Aim of the task – Please print every line of the listing, unchanged.

*** Opening of Data records ***

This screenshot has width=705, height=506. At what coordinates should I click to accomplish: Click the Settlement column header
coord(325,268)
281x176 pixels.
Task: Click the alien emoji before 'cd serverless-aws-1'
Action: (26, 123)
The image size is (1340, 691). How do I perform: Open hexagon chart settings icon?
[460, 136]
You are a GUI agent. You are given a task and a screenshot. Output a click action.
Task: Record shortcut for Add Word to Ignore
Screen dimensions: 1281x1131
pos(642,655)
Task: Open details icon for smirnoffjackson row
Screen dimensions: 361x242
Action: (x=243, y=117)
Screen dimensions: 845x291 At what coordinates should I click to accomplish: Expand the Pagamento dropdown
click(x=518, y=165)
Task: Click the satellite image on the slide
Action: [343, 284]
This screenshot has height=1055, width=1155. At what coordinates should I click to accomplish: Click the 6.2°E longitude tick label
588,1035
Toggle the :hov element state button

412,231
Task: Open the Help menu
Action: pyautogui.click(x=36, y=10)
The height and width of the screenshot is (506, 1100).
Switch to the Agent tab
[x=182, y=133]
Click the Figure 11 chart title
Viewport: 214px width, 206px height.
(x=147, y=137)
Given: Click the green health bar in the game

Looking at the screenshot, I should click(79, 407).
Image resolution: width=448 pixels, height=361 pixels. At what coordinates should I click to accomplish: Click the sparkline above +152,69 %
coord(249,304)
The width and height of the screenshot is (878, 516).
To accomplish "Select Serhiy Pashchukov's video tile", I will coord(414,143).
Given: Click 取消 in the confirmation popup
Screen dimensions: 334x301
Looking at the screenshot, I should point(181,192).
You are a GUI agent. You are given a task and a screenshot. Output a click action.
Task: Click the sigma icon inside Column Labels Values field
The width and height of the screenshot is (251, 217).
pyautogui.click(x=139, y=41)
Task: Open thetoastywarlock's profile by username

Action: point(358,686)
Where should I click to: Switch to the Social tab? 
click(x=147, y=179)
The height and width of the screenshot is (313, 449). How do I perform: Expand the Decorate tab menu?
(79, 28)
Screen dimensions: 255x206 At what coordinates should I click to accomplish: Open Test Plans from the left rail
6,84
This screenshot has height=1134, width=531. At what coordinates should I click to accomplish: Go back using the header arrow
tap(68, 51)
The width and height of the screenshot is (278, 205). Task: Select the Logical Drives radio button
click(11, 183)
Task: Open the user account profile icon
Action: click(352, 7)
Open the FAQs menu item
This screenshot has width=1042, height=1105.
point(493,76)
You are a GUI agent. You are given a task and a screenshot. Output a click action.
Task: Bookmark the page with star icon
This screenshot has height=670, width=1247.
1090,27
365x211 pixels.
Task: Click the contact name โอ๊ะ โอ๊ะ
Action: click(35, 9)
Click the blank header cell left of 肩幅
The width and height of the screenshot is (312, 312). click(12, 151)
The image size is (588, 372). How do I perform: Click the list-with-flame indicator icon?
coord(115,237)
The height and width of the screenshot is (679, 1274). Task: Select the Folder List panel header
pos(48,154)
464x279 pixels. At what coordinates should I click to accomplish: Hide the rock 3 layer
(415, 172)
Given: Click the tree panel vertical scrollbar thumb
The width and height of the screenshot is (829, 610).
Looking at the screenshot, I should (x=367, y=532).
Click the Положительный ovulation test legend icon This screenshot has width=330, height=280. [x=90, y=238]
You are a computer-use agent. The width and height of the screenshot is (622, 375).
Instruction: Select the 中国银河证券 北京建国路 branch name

*** Close of Data records ***

Output for this exercise –
This screenshot has width=705, height=506. At what coordinates should I click to accomplish: Click the Settlement column header
coord(325,268)
281x176 pixels.
Task: Click the alien emoji before 'cd serverless-aws-1'
Action: (26, 123)
The image size is (1340, 691). How do I perform: Open hexagon chart settings icon?
[460, 136]
You are a GUI agent. You are given a task and a screenshot. Output a click action.
Task: Record shortcut for Add Word to Ignore
Screen dimensions: 1281x1131
pos(642,655)
Task: Open details icon for smirnoffjackson row
Screen dimensions: 361x242
Action: (x=243, y=117)
Screen dimensions: 845x291 At what coordinates should I click to accomplish: Expand the Pagamento dropdown
click(x=518, y=165)
Task: Click the satellite image on the slide
Action: [343, 284]
This screenshot has height=1055, width=1155. At what coordinates should I click to accomplish: Click the 6.2°E longitude tick label
588,1035
Toggle the :hov element state button

412,231
Task: Open the Help menu
Action: pyautogui.click(x=36, y=10)
The height and width of the screenshot is (506, 1100).
Switch to the Agent tab
[x=182, y=133]
Click the Figure 11 chart title
Viewport: 214px width, 206px height.
(x=147, y=137)
Given: Click the green health bar in the game

Looking at the screenshot, I should click(79, 407).
Image resolution: width=448 pixels, height=361 pixels. At what coordinates should I click to accomplish: Click the sparkline above +152,69 %
coord(249,304)
The width and height of the screenshot is (878, 516).
To accomplish "Select Serhiy Pashchukov's video tile", I will coord(414,143).
Given: Click 取消 in the confirmation popup
Screen dimensions: 334x301
Looking at the screenshot, I should point(181,192).
You are a GUI agent. You are given a task and a screenshot. Output a click action.
Task: Click the sigma icon inside Column Labels Values field
The width and height of the screenshot is (251, 217).
pyautogui.click(x=139, y=41)
Task: Open thetoastywarlock's profile by username

Action: point(358,686)
Where should I click to: Switch to the Social tab? 
click(x=147, y=179)
The height and width of the screenshot is (313, 449). How do I perform: Expand the Decorate tab menu?
(79, 28)
Screen dimensions: 255x206 At what coordinates should I click to accomplish: Open Test Plans from the left rail
6,84
This screenshot has height=1134, width=531. At what coordinates should I click to accomplish: Go back using the header arrow
tap(68, 51)
The width and height of the screenshot is (278, 205). Task: Select the Logical Drives radio button
click(11, 183)
Task: Open the user account profile icon
Action: click(352, 7)
Open the FAQs menu item
This screenshot has width=1042, height=1105.
point(493,76)
You are a GUI agent. You are given a task and a screenshot. Output a click action.
Task: Bookmark the page with star icon
This screenshot has height=670, width=1247.
1090,27
365x211 pixels.
Task: Click the contact name โอ๊ะ โอ๊ะ
Action: click(35, 9)
Click the blank header cell left of 肩幅
The width and height of the screenshot is (312, 312). click(12, 151)
The image size is (588, 372). How do I perform: Click the list-with-flame indicator icon?
coord(115,237)
The height and width of the screenshot is (679, 1274). Task: Select the Folder List panel header
pos(48,154)
464x279 pixels. At what coordinates should I click to accomplish: Hide the rock 3 layer
(415, 172)
Given: Click the tree panel vertical scrollbar thumb
The width and height of the screenshot is (829, 610).
Looking at the screenshot, I should (x=367, y=532).
Click the Положительный ovulation test legend icon This screenshot has width=330, height=280. [x=90, y=238]
You are a computer-use agent. The width and height of the screenshot is (622, 375).
Instruction: Select the 中国银河证券 北京建国路 branch name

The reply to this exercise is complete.